Part of the tension can be resolved by viewing the issue from two different perspectives: epistemologically (what we know) and ontologically (how we know). There is a difference between the way we know reality and what we know about reality. If God is the source of all truth, then truth must come from the "top down," and thus be known by revelation; however, epistemologically we start from the "bottom up" to determine whether or not God exists.4 In the epistemological sense, then, reason is prior to revelation, since reason must be used to evaluate whether or not the Bible is indeed revelation.


Reason precedes faith as a method of knowing the existence of God. One cannot believe in a God in whom they have no knowledge of, and cannot truly know something without reasoning about that which is to be known. A certain amount of knowledge (and thus reason) must be known of God if one is to have saving or experiential faith. One may have knowledge without faith, but one cannot have faith without knowledge.


Reason and revelation work together. God bestows faith simultaneously with our understanding. We do not have to crucify our intellect in order to believe. Faith may sometimes go beyond our ability to know something or understand it to the fullest extent, but faith is not illogical. Healings may seem illogical to some, but we know from God’s Word (revelation) that He heals, and therefore can believe (reason) that He will heal.
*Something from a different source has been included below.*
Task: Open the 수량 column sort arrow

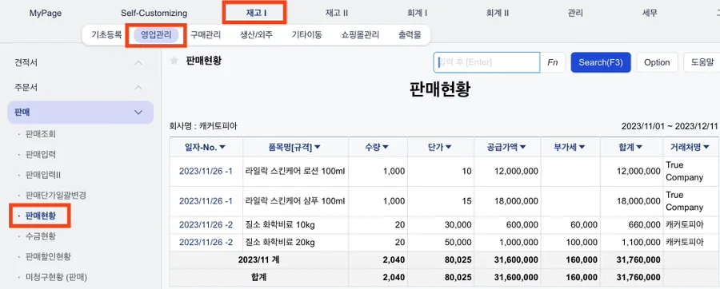Action: click(x=386, y=147)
All other views besides ‘revelation and reason’ produce logical complications concerning salvation. The idea that one can move only from faith to understanding, and never from understanding to faith is lacking for reasonable support. Michael Bauman said it best:



Saving faith is not without its necessary prior theological content. To become a Christian requires one to come to at least some rudimentary conclusions about God, about Christ, about one’s own spiritual status and need. In other words, it requires (correct) theology…. … Adherents to such a view … do not seem to realize that their position actually eliminates the possibility of saving faith because it asserts that saving faith is the sine qua non of theology. The truth, however, is quite the opposite because correct theology of some sort (however primitive and unsophisticated it might be in the case of some new converts) is the sine qua non of saving faith.5


For the above reasons we conclude that both revelation and reason are gifts of God to men for the purpose of knowing and understanding truth, and subsequently knowing and understanding the God of all truth. By rejecting either revelation or reason, or under-emphasizing either aspect, we are discarding part of the equipment that God has endowed us with to know Him. As a result our understanding of God and the spiritual grow He intends for us be stunted. To dismiss one aspect or the other is like cutting with a pair of scissors having only one blade. To minimize one aspect over the other is like cutting with a pair of dull scissors. Only by emphasizing both revelation and reason can we cut the truth straight!